Instructions for the task.
Copy every line from the records below that carries the word "icon".

Data provided.
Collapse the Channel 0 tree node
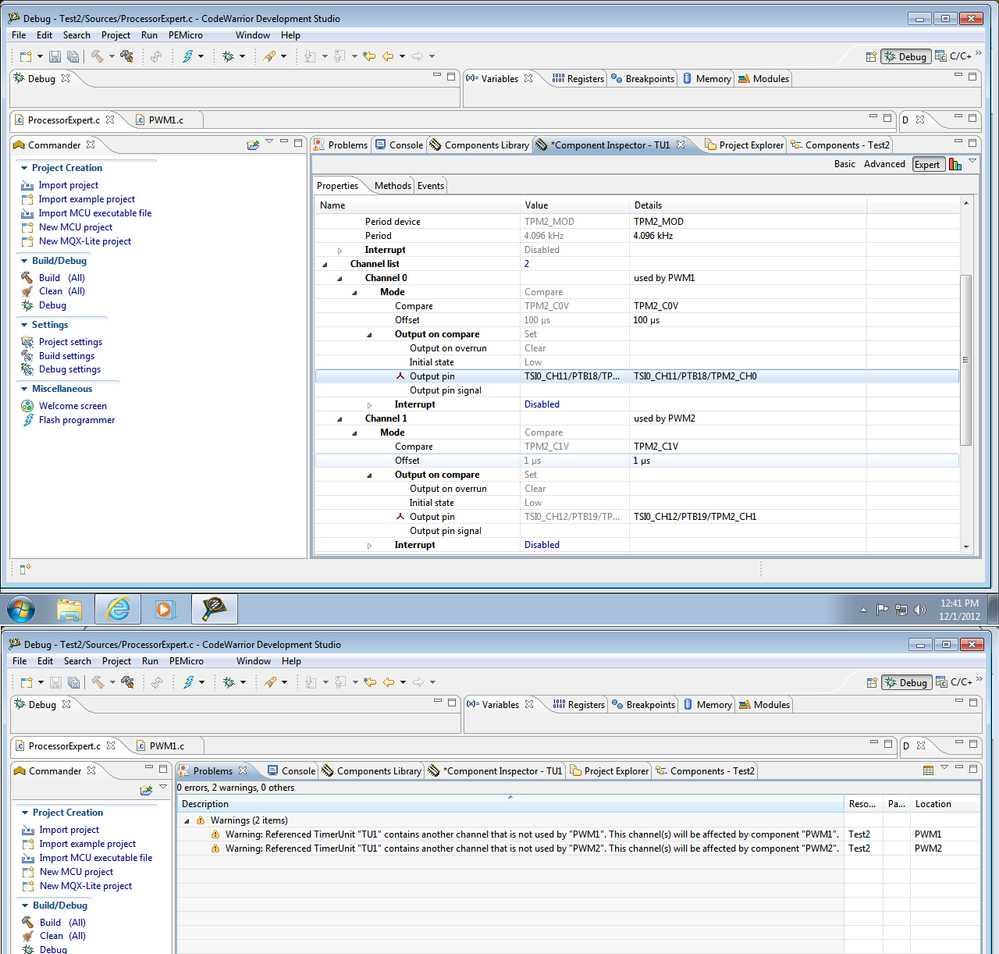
---
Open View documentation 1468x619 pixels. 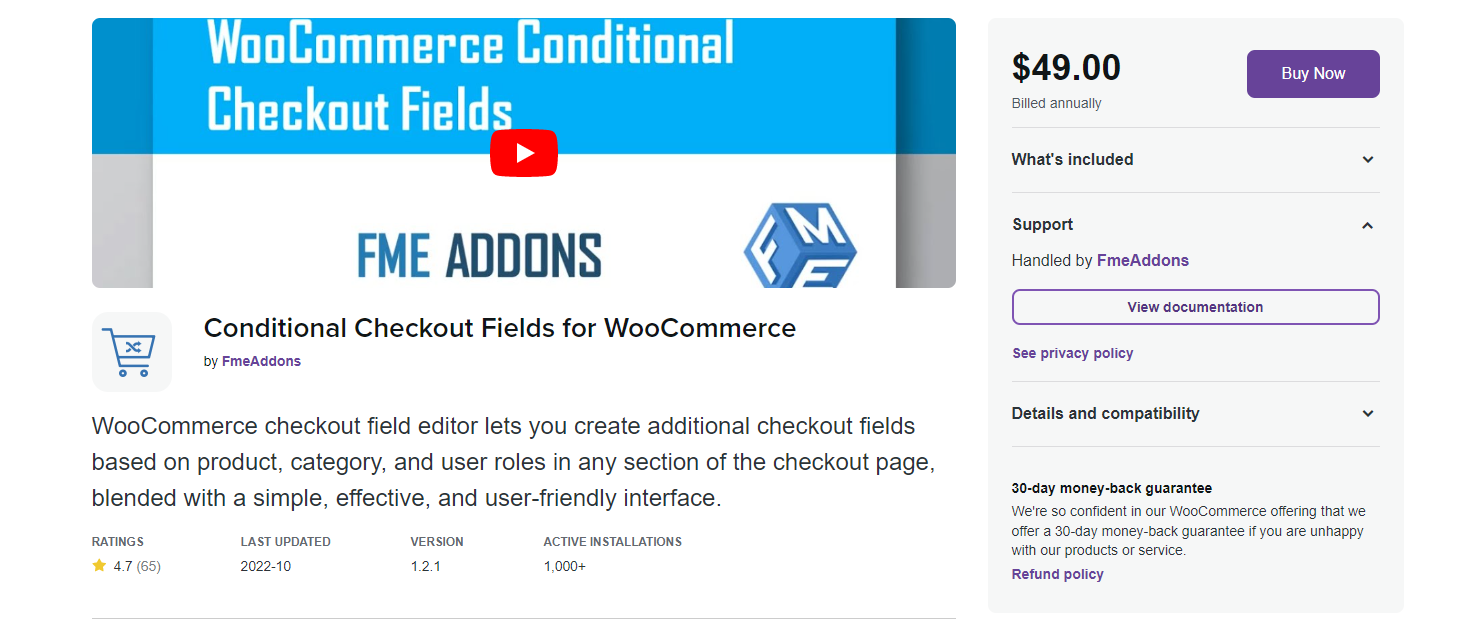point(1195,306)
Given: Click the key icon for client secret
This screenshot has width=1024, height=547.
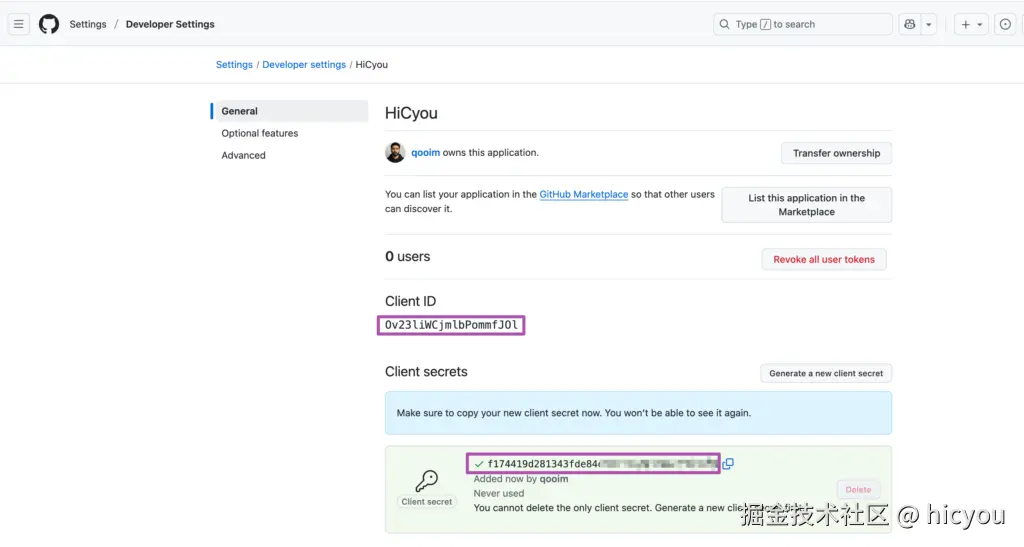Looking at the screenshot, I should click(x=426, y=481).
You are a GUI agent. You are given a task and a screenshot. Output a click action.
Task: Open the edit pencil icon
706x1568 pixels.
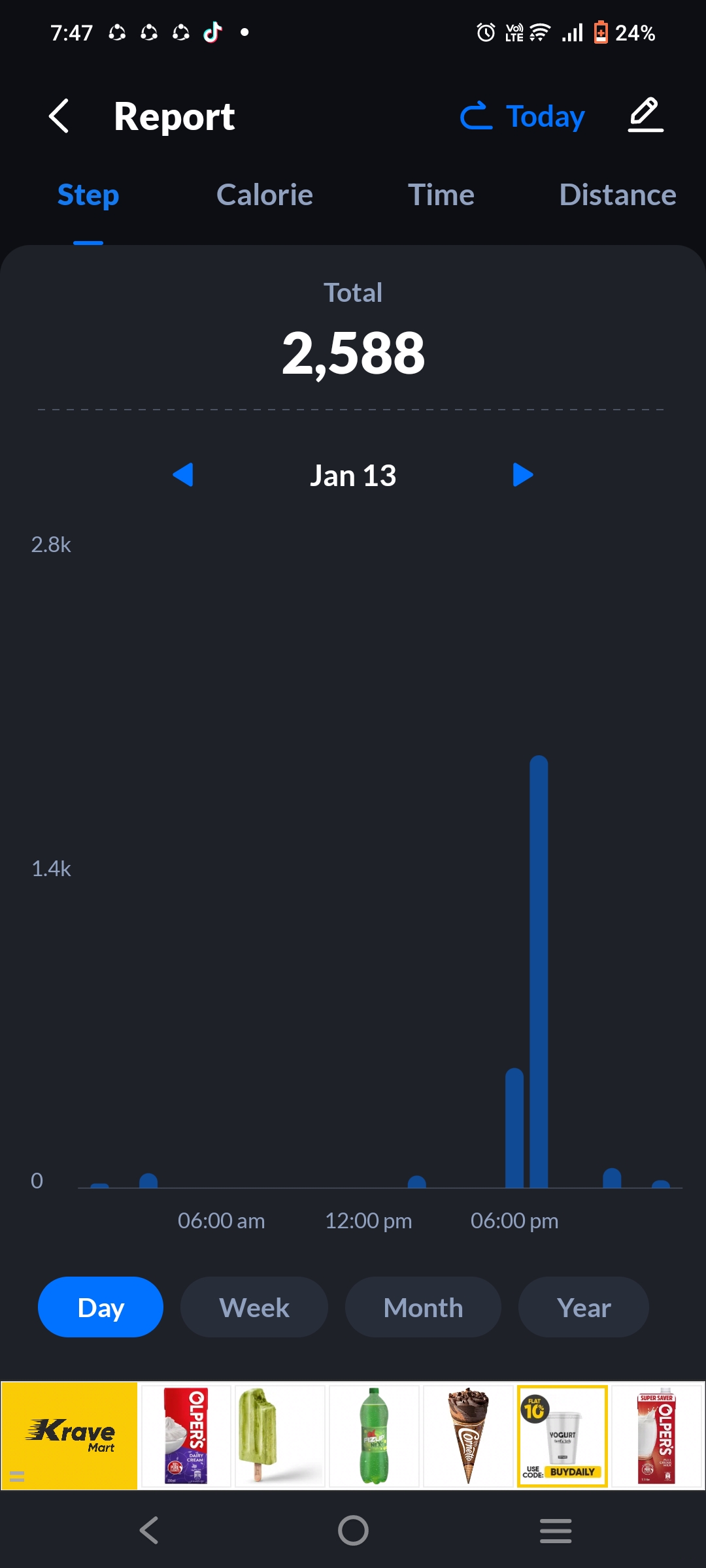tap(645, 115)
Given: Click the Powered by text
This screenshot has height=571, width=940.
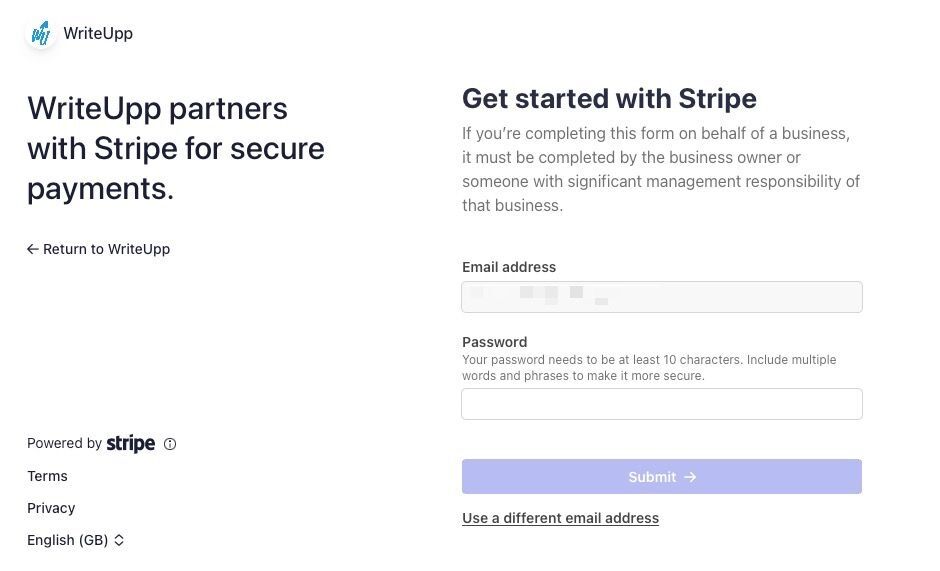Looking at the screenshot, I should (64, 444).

Worked solution.
Given: Click the key icon for client secret
Task: Open the edit pencil icon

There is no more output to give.